* What you have to do *
Scan the records below for the string "link" and return every line where it appears.

(Records from a collection)
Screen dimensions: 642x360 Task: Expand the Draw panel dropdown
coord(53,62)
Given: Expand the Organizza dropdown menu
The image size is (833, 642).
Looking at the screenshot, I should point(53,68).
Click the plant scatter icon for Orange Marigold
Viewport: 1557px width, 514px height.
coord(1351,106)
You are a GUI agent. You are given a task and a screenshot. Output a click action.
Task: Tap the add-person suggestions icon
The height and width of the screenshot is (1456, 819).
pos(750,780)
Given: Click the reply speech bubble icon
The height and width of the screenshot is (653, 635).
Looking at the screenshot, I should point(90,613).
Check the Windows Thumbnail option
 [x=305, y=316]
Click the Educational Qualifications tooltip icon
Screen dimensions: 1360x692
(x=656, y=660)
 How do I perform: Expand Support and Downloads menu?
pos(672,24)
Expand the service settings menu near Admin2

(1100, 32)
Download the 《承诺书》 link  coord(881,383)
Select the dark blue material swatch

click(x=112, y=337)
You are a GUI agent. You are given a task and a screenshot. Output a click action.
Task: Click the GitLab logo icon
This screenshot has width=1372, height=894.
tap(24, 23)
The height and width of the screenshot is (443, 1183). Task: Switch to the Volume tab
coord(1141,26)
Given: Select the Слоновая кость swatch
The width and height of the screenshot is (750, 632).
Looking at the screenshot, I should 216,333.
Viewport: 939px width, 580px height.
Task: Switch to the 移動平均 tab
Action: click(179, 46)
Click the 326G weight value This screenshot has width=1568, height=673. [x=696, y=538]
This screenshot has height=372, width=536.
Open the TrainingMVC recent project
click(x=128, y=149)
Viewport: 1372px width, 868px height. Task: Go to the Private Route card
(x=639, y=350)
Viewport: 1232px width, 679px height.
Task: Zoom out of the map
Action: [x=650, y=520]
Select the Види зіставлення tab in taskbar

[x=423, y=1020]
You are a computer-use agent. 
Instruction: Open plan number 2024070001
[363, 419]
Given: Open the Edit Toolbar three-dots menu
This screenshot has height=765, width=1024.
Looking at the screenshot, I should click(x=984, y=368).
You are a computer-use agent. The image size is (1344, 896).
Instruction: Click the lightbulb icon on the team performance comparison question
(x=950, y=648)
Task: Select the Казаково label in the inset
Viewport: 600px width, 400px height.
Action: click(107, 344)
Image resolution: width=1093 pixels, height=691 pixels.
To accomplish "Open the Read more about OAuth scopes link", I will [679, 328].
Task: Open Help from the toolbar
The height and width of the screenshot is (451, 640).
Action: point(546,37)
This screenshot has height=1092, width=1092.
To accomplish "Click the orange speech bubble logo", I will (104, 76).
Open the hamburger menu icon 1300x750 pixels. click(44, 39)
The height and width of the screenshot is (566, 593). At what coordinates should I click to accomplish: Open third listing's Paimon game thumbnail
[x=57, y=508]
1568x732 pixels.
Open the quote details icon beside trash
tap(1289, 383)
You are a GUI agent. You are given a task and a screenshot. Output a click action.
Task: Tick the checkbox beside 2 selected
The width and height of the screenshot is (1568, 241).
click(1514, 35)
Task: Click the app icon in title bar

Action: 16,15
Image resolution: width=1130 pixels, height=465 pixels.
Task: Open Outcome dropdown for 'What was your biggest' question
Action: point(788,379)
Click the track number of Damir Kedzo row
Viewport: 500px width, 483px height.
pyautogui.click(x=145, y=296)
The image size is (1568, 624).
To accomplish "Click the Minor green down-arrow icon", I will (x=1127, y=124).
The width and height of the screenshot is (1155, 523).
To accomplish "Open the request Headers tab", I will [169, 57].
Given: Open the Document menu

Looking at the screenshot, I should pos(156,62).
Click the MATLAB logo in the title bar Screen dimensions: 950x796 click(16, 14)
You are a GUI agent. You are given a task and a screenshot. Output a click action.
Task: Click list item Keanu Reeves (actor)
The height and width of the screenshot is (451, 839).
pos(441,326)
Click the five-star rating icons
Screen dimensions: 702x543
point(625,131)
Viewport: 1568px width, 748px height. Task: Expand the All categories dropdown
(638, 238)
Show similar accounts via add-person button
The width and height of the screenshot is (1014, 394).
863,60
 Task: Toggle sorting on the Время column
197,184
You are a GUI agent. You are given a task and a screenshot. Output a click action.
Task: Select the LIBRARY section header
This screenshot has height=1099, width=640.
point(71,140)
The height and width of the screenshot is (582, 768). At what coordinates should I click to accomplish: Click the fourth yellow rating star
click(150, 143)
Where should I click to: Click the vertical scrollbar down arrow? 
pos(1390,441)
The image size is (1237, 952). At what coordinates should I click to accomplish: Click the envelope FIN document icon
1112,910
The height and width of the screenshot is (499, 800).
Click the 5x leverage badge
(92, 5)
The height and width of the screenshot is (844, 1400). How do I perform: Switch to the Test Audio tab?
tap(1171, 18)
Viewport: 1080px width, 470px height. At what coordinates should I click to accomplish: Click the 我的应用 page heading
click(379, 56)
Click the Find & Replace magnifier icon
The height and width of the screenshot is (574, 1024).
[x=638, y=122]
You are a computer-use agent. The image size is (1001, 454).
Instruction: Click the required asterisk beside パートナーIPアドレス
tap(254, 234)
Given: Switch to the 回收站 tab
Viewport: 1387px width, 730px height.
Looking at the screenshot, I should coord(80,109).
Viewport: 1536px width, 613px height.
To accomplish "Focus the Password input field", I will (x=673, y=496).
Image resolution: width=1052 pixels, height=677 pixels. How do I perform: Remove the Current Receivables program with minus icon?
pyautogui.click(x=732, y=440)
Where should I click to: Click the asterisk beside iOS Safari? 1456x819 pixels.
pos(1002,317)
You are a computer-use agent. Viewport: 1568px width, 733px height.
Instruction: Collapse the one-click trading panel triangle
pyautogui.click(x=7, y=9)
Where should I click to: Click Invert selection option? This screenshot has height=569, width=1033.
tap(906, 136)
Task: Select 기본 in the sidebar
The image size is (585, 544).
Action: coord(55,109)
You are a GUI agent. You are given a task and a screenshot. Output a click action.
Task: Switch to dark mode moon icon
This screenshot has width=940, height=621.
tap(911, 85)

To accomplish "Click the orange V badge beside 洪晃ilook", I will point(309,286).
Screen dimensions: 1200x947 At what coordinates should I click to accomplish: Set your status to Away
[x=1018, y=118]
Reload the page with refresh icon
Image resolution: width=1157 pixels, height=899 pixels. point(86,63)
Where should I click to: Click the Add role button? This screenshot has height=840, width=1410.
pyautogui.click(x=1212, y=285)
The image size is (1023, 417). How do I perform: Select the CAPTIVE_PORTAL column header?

* Problem solution *
Download the 《承诺书》 link  coord(881,383)
To accomplish "Open the Read more about OAuth scopes link", I will [679, 328].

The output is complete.